Find each line in the records below that contains the string "right", and copy those lines. Count only matches in the same case.

▸ Supplied data
■ ■ ■
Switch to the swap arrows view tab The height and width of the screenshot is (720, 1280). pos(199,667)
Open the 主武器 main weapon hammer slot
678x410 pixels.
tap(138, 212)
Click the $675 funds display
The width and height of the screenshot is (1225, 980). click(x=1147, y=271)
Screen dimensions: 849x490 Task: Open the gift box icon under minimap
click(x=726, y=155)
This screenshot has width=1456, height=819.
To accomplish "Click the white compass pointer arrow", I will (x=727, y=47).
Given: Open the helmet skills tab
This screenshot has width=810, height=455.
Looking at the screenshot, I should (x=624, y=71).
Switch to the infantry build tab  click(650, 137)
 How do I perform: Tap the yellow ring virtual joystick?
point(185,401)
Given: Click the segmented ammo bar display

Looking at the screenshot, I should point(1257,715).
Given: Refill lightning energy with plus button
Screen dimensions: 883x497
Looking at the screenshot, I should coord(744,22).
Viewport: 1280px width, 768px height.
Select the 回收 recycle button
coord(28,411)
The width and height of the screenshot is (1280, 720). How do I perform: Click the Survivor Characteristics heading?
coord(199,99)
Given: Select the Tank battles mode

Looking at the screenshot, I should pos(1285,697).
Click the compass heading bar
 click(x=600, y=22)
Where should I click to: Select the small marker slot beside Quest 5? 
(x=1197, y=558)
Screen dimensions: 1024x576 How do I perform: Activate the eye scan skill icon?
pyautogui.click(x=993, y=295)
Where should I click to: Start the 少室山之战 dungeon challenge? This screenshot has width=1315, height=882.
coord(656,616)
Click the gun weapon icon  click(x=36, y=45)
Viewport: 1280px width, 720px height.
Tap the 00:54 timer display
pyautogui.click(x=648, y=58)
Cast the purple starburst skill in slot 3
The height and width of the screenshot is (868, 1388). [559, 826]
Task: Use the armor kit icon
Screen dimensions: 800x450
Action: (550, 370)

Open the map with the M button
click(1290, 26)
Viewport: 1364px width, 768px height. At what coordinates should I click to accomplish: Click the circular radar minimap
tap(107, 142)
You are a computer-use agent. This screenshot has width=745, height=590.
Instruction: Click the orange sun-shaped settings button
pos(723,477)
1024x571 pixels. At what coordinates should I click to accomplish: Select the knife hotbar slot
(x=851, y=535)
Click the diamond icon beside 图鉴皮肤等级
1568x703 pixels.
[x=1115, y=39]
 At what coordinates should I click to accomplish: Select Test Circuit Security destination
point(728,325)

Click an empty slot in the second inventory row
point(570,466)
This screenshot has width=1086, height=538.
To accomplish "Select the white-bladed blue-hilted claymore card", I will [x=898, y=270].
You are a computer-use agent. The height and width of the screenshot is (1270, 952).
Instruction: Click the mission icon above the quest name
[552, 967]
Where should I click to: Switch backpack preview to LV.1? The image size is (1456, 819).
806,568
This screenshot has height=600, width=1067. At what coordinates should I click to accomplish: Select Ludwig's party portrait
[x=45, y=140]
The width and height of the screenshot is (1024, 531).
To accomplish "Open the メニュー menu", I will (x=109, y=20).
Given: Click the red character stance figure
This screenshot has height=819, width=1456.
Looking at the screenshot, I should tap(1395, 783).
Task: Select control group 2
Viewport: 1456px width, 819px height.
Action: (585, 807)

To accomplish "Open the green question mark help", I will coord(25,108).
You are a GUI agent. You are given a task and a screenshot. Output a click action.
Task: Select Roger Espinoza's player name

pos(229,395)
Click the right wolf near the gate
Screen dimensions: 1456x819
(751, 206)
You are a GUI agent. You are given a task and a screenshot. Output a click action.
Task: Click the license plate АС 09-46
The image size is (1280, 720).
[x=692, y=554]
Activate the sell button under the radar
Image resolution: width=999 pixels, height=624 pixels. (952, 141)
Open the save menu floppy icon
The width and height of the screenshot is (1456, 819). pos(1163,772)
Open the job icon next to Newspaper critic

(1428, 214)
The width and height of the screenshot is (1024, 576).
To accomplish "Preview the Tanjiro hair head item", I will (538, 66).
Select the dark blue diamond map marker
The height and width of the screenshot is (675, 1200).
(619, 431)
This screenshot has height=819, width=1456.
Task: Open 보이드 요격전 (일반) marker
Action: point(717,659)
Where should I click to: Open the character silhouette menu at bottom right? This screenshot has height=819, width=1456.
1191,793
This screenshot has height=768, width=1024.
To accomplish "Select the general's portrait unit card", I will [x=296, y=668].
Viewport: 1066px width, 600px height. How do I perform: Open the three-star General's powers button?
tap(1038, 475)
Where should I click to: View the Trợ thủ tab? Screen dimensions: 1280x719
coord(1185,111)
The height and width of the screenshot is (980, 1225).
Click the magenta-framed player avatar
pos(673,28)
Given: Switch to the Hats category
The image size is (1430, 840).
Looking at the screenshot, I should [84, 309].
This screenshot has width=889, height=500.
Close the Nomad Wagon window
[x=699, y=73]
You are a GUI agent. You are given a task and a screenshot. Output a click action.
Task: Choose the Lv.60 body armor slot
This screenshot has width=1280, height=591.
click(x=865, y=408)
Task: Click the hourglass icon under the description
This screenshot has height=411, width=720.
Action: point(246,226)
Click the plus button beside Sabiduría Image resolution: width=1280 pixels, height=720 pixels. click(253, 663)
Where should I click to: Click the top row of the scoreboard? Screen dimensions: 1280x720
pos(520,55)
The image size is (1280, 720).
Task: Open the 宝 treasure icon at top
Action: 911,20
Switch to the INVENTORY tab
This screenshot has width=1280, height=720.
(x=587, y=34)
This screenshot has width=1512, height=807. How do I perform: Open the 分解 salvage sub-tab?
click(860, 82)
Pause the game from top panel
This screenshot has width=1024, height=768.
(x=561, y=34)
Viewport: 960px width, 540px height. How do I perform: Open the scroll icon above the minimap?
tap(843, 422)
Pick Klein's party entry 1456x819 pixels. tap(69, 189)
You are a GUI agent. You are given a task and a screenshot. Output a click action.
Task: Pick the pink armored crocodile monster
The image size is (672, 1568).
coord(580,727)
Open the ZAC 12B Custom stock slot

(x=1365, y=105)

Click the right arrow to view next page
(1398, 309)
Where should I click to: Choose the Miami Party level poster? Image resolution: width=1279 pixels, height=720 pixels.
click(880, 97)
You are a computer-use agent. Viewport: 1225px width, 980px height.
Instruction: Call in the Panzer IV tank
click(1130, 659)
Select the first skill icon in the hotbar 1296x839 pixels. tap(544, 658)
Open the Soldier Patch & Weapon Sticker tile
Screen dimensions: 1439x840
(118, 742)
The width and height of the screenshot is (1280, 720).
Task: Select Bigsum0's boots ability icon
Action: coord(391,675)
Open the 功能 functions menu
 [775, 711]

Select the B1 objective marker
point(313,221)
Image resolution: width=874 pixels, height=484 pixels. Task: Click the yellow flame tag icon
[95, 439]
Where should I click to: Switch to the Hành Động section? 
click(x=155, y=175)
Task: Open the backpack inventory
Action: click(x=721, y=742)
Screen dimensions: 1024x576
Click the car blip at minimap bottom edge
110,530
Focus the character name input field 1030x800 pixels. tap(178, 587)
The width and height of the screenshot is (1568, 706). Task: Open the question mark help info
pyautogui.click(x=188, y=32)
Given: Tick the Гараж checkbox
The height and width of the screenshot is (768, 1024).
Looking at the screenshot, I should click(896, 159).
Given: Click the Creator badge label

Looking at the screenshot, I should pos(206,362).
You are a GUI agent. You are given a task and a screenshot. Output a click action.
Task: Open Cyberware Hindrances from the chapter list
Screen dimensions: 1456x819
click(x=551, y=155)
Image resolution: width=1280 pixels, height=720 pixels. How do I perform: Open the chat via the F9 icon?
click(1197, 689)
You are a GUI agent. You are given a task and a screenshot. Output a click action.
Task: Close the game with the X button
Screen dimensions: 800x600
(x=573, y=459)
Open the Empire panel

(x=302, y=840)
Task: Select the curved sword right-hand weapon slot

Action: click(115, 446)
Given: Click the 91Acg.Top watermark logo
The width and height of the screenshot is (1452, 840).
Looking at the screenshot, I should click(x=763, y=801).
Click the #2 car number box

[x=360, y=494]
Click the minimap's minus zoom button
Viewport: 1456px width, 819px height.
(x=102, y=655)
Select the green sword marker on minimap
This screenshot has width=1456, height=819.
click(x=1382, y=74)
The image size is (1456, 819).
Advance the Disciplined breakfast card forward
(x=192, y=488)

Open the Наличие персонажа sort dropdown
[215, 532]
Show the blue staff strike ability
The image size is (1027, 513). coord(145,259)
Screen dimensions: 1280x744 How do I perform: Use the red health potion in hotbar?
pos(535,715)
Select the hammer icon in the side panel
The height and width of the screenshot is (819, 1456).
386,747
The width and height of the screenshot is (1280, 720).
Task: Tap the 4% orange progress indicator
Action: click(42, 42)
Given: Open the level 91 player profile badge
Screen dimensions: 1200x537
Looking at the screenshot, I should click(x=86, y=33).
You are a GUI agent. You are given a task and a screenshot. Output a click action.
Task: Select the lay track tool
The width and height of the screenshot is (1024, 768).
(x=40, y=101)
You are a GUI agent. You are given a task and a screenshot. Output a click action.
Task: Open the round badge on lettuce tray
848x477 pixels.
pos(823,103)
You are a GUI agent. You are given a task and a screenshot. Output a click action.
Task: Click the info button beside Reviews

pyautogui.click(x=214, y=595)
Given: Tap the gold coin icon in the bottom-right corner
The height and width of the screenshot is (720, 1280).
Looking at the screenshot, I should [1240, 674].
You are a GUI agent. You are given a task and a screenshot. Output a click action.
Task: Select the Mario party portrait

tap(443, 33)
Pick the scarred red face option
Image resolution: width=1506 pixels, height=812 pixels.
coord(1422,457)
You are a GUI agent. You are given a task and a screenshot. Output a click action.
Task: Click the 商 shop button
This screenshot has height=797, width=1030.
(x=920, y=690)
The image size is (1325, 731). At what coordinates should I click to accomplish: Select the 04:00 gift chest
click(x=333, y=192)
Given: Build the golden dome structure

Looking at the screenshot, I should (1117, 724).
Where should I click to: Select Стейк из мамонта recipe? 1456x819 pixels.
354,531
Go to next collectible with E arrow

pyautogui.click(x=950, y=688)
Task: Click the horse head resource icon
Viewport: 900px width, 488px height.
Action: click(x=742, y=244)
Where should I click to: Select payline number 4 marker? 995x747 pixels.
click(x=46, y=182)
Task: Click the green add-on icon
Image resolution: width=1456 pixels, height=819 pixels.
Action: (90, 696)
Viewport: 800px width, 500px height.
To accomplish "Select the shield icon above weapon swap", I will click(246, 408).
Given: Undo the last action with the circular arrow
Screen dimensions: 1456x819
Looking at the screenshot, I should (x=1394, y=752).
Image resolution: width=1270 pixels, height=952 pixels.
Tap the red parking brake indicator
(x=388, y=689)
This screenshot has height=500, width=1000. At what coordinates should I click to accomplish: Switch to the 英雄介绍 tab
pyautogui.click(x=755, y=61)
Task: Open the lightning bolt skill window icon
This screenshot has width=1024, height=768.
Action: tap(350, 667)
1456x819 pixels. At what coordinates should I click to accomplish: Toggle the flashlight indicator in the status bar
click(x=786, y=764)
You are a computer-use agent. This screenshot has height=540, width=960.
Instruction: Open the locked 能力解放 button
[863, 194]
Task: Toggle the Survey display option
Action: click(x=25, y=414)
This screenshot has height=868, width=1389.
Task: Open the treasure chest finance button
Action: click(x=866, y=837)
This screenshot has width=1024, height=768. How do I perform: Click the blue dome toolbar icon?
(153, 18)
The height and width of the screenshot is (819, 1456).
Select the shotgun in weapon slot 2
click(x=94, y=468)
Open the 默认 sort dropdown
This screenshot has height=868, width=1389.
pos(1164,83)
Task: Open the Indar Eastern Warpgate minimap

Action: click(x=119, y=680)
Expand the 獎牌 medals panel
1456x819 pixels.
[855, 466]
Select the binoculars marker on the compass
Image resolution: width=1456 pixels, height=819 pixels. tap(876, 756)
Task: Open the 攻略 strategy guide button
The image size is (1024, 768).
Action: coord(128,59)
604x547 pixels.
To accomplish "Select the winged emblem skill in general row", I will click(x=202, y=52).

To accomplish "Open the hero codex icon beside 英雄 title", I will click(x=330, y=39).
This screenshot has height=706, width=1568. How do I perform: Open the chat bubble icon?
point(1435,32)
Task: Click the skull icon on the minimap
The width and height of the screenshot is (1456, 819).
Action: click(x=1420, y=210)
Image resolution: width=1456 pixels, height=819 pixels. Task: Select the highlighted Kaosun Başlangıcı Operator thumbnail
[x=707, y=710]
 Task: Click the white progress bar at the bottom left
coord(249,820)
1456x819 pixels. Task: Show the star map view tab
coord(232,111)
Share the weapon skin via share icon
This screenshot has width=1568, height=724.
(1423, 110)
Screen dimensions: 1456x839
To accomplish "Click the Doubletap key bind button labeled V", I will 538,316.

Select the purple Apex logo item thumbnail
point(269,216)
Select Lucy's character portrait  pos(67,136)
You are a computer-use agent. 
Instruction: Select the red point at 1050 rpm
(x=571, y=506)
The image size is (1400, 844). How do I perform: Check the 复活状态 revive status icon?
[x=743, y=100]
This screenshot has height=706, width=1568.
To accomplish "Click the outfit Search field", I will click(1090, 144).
■ ■ ■
▸ Finished task
Click the right wolf near the gate
Where should I click to: Open the character silhouette menu at bottom right? This screenshot has height=819, width=1456.
Click the right arrow to view next page
Task: Select the curved sword right-hand weapon slot
Given: Tap the gold coin icon in the bottom-right corner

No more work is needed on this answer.